§ MATERIAL SHOWN:
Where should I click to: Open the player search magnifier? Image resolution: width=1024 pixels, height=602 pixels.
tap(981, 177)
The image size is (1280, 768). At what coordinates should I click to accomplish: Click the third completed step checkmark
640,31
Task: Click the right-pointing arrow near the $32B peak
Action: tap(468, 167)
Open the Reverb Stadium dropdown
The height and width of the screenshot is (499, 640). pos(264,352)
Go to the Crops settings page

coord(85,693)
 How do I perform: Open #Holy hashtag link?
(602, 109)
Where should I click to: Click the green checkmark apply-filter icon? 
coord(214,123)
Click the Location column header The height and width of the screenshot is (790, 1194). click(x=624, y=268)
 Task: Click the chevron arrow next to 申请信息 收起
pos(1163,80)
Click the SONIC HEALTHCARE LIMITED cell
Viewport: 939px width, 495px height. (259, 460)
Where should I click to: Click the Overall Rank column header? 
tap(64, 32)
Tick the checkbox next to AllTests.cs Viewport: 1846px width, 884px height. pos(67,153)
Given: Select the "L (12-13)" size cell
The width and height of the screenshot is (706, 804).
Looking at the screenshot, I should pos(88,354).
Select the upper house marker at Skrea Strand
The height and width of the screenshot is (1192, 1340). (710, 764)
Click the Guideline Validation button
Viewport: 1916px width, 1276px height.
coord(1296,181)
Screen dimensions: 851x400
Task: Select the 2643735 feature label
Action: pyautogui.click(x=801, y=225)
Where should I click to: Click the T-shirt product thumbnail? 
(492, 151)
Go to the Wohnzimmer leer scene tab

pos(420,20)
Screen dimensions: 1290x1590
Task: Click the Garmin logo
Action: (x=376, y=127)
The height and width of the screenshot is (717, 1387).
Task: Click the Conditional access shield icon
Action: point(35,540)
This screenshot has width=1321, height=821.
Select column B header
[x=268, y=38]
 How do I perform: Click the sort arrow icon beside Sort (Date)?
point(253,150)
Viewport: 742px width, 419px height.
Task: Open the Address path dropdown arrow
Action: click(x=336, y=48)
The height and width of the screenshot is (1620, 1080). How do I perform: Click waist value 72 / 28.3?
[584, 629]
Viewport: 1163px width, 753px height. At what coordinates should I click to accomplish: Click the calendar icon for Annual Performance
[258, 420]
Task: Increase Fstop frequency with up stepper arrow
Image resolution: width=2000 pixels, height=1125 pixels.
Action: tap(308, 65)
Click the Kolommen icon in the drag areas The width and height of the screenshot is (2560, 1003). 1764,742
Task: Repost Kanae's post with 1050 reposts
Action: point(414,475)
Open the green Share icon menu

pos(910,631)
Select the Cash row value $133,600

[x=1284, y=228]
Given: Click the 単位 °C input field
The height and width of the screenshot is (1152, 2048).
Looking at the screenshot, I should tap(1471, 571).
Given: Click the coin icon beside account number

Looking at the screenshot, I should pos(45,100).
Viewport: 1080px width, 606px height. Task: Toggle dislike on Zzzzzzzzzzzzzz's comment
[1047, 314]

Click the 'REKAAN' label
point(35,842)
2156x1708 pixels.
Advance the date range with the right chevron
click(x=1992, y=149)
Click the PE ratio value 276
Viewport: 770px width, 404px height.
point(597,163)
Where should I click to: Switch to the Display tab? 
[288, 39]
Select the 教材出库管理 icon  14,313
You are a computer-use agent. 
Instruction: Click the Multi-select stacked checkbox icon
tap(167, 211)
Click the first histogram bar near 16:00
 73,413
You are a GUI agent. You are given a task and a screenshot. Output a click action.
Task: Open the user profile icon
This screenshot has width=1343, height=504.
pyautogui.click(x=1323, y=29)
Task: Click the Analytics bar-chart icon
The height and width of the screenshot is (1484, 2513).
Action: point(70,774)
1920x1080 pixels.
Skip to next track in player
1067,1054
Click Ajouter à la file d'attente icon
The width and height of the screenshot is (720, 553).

§ TASK PROMPT:
Copy the listing above word for word, from its first line up to and including the line that contains "Action: tap(468, 167)".

§ SOLUTION TO THIS EXERCISE:
Where should I click to: Open the player search magnifier? Image resolution: width=1024 pixels, height=602 pixels.
tap(981, 177)
The image size is (1280, 768). At what coordinates should I click to accomplish: Click the third completed step checkmark
640,31
Task: Click the right-pointing arrow near the $32B peak
Action: tap(468, 167)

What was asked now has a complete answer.